Są bezbarwni, ociężali
Więcej im się podobają sprawy tej ziemi
niż nieba.
– Mnie też.
Ogarnia ich nuda, lenistwo, niechęć do wysiłku.
Są grzesznikami.
Mój Boże, ja też!
Ale ja także składam Ci dzięki,
bo Ty przyszedłeś do grzeszników,
do ludzi mało ciekawych.
Przyszedłeś do ludzi ubogich w miłość, w cnoty.

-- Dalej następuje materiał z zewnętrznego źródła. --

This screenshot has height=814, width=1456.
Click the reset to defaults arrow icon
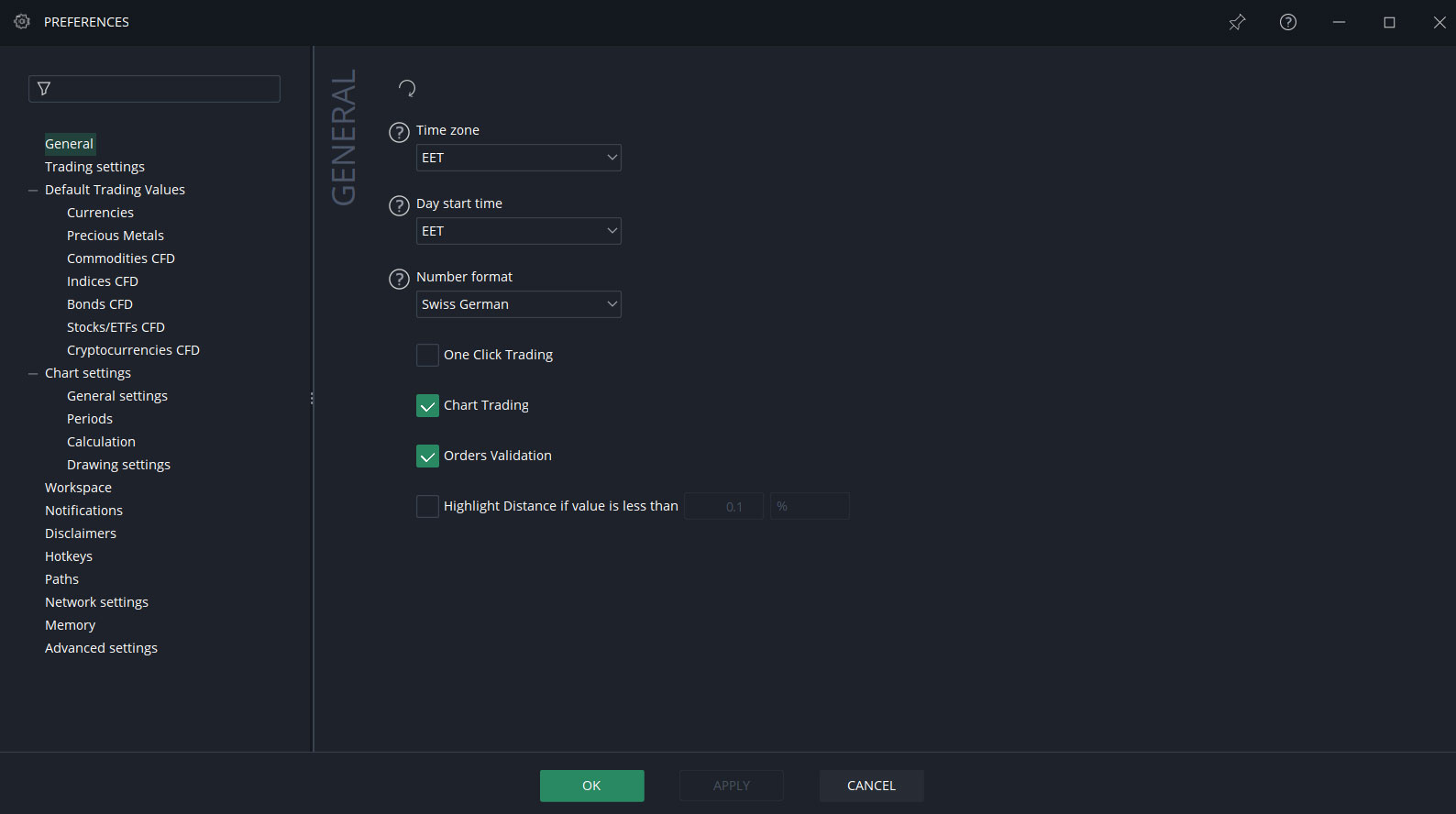[407, 88]
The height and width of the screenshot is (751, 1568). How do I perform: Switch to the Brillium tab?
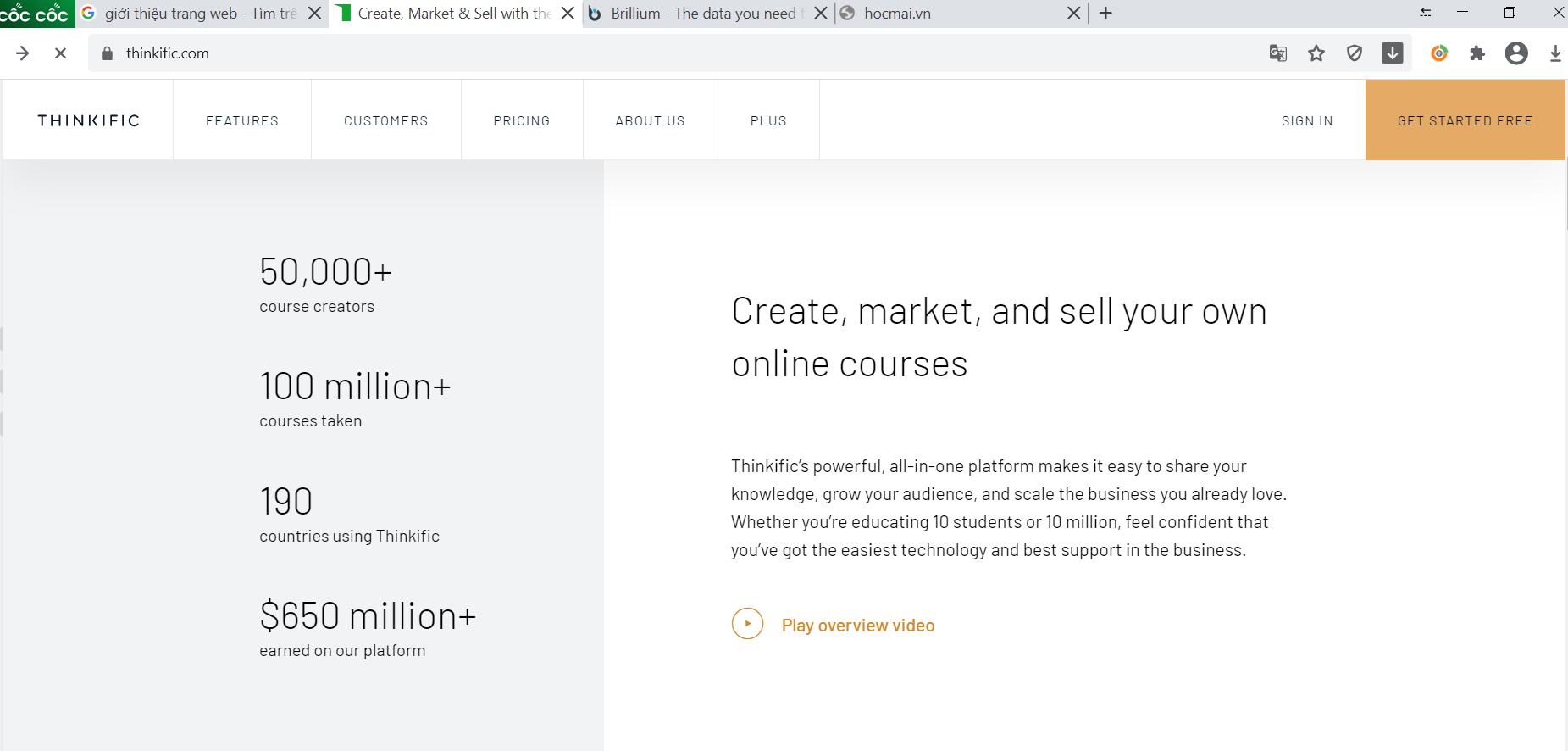[701, 14]
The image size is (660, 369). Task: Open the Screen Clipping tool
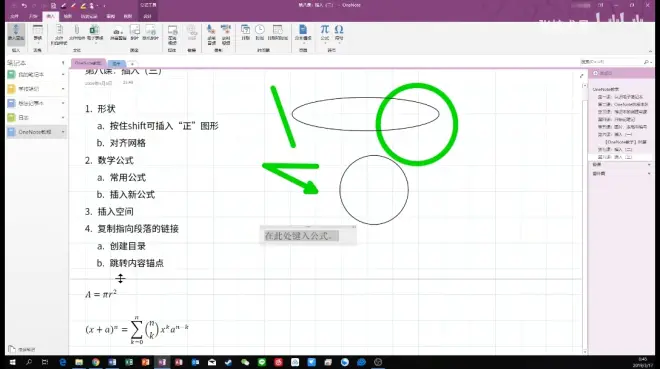pyautogui.click(x=118, y=34)
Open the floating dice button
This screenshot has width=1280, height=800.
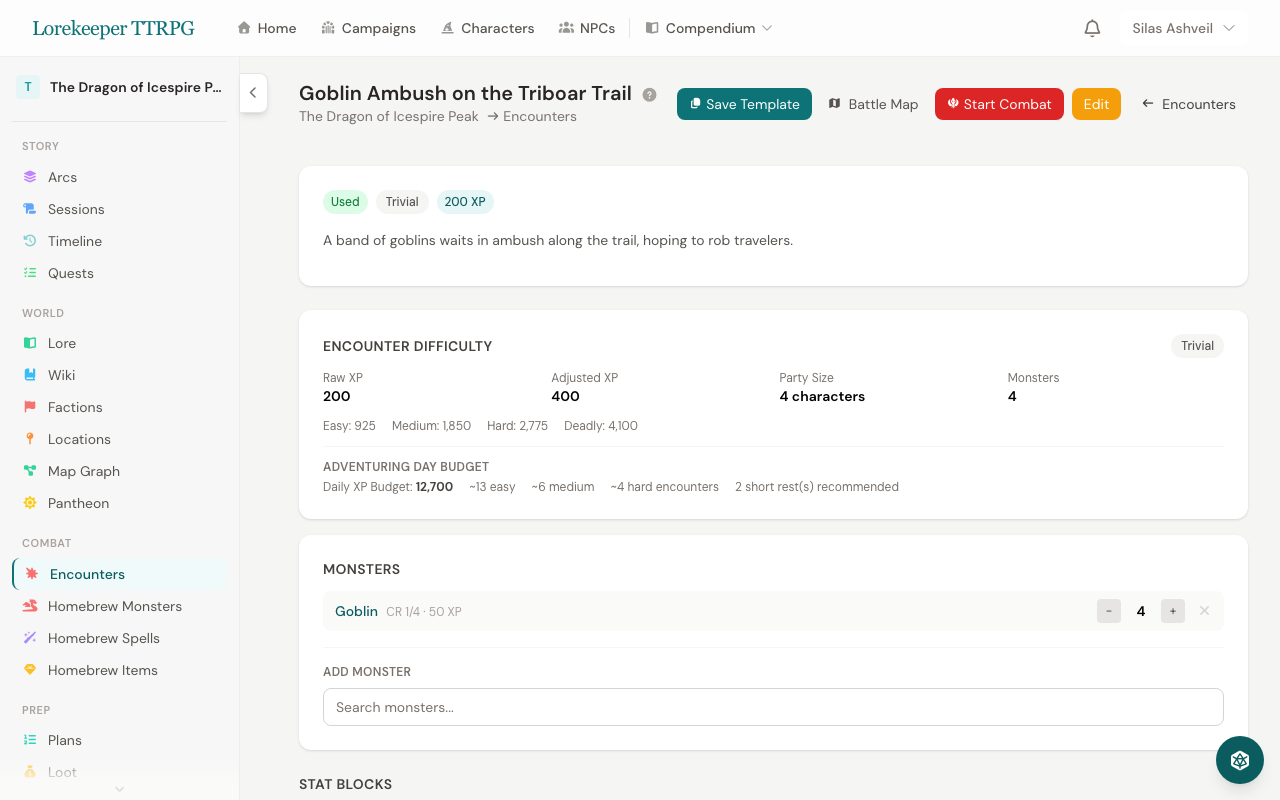click(x=1239, y=760)
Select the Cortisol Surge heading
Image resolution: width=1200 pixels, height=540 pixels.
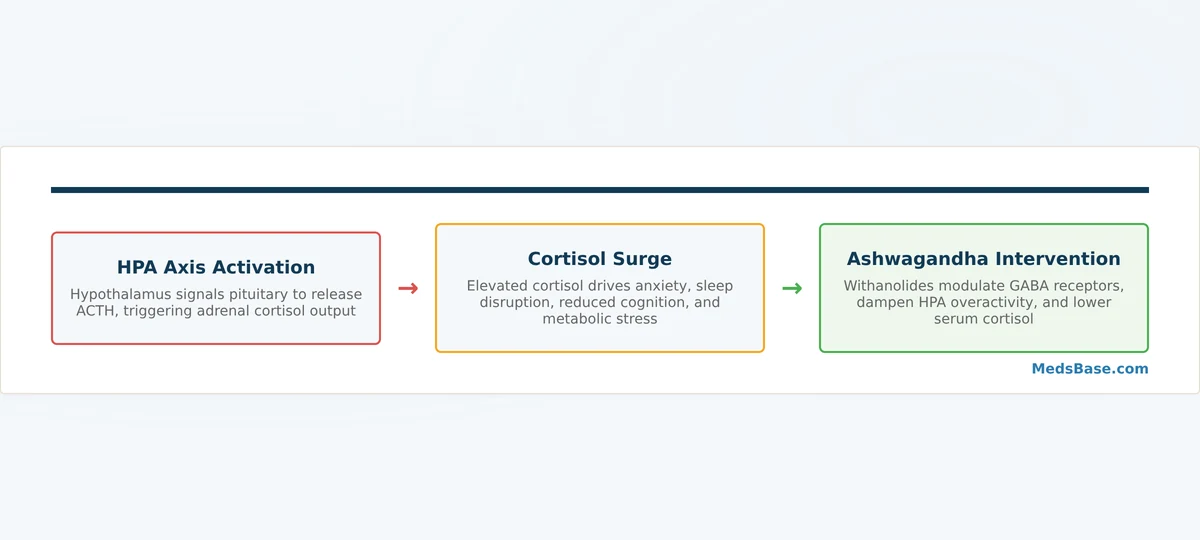[600, 259]
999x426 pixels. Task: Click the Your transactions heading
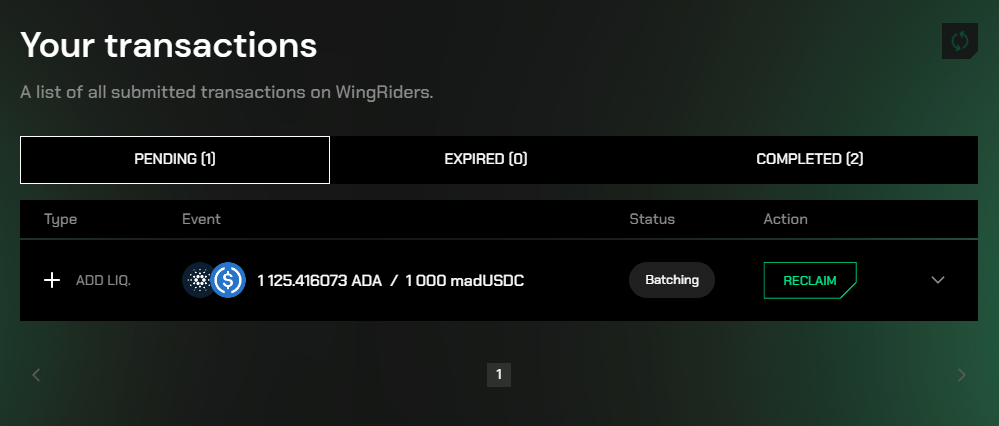click(x=169, y=45)
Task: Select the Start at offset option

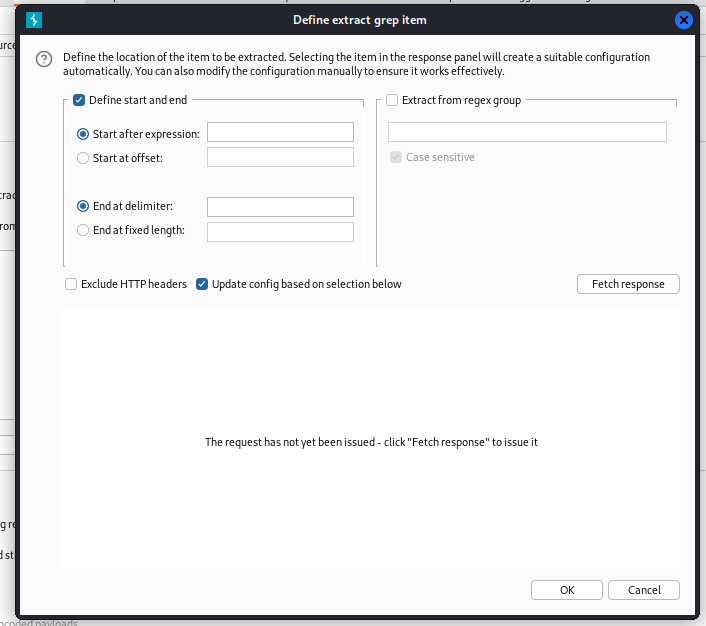Action: click(x=83, y=157)
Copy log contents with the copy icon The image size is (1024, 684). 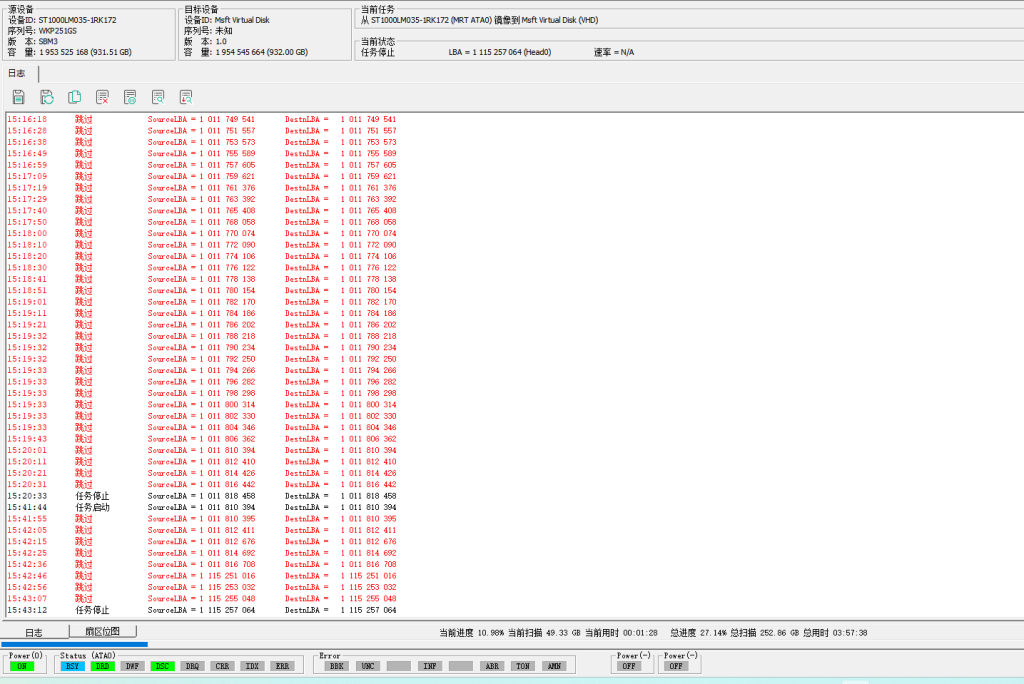[74, 97]
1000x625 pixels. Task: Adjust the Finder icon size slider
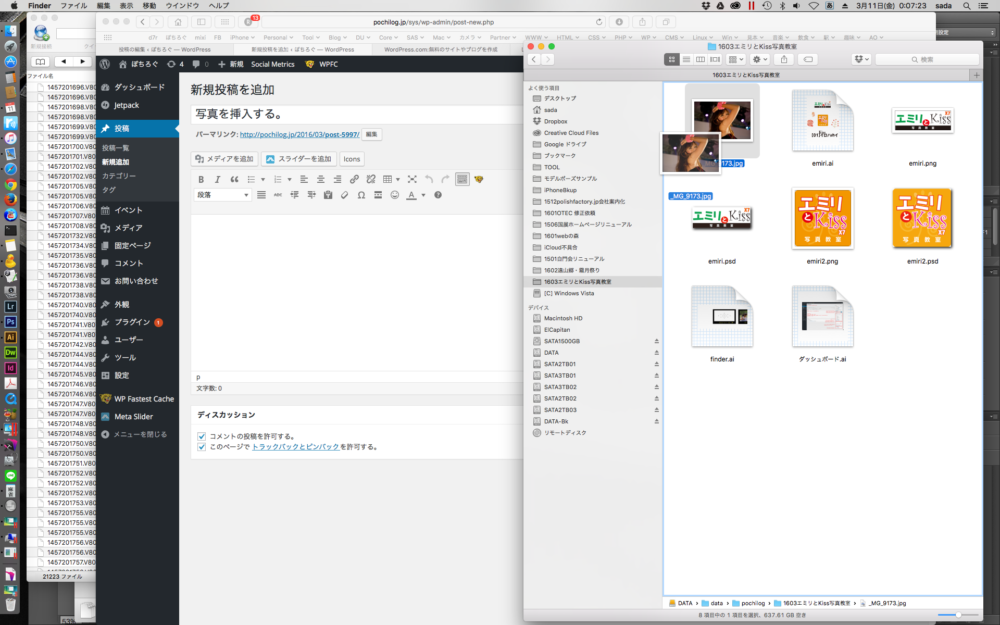[x=958, y=616]

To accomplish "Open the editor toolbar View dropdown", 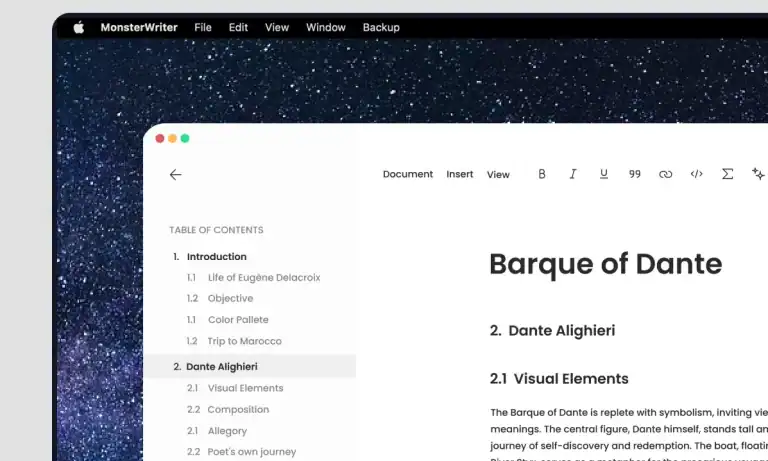I will (498, 175).
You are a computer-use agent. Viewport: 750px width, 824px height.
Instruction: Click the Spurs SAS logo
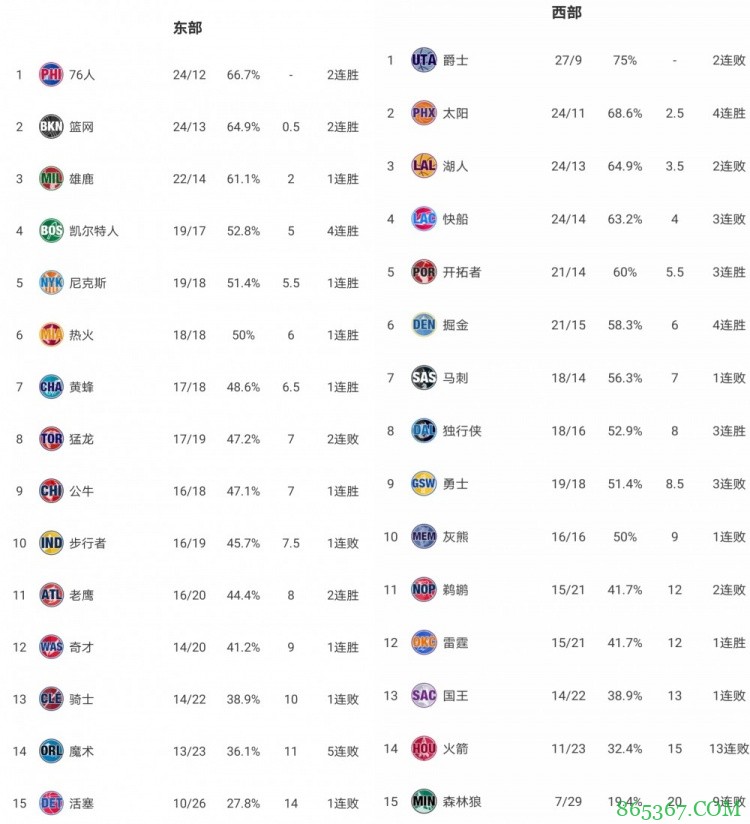(x=424, y=378)
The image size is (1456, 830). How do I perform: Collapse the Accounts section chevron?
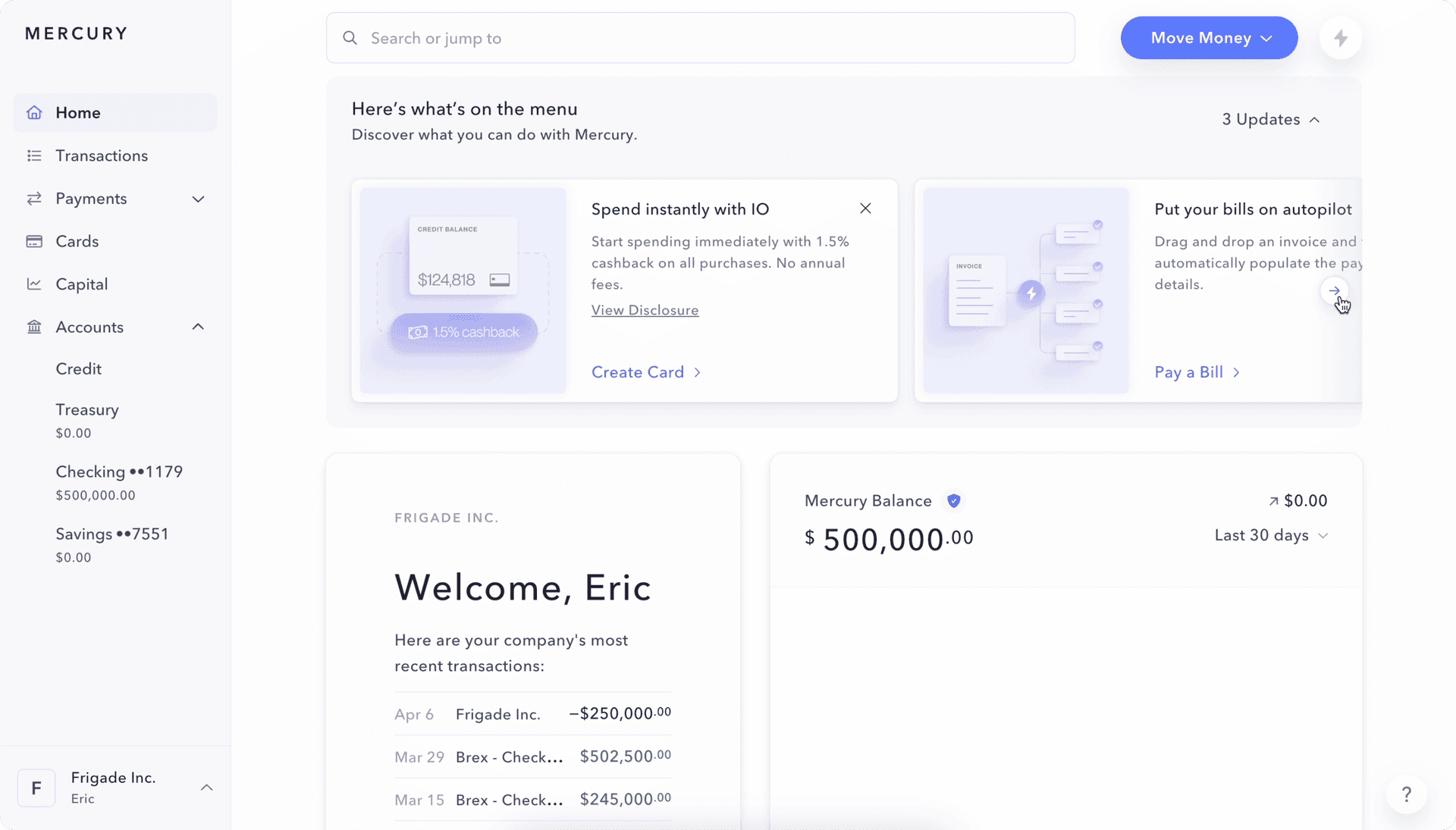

Do ludzi, którzy nie dają sobie rady sami
i potrzebują Ciebie.
Dzięki Ci, Boże, że jestem pośród nich.
Gdybym miał piękną duszę, bogatą, cnotliwą,
to chciałbym od razu być na piedestale,
wysoko podnosiłbym głowę.
A Ty patrzysz na dół,
na ludzi pokornych,
którzy biją się w piersi.
Pozostawiłbyś mnie samego
mojej samowystarczalności.
A bez Ciebie, co stałoby się ze mną?
O tak, dziękuję Ci, Panie,
że jestem jak inni ludzie.
Zmiłuj się nade mną.
Francois Mauriac pisze o ludziach. O ludzkim życiu i ludzkich wadach. Nie wytyka błędów, nie mówi, żeby brać z niego przykład, że tylko on jest idealny. Wręcz przeciwnie, przyznaje się do tego, że też jest człowiekiem. I dziękuje Bogu za to, jaki jest. Dziękuje Bogu za ludzkie wady, za swoje wady. Dziękuje za to, że Bóg przyszedł do właśnie do takich ludzi, do ludzi- grzeszników, którzy po prostu nie dają rady sami i liczą na Jego pomoc. Przecież wszystko, co mamy, jest łaską Boga. Nie możemy więc popadać w pychę i w samouwielbienie, bo to do niczego nie prowadzi. Uderzmy się w pierś i pochylmy pokornie głowę. Bóg na nas patrzy. Jesteśmy tacy, jak inni ludzie… ale w oczach Boga każdy jest inny i niepowtarzalny!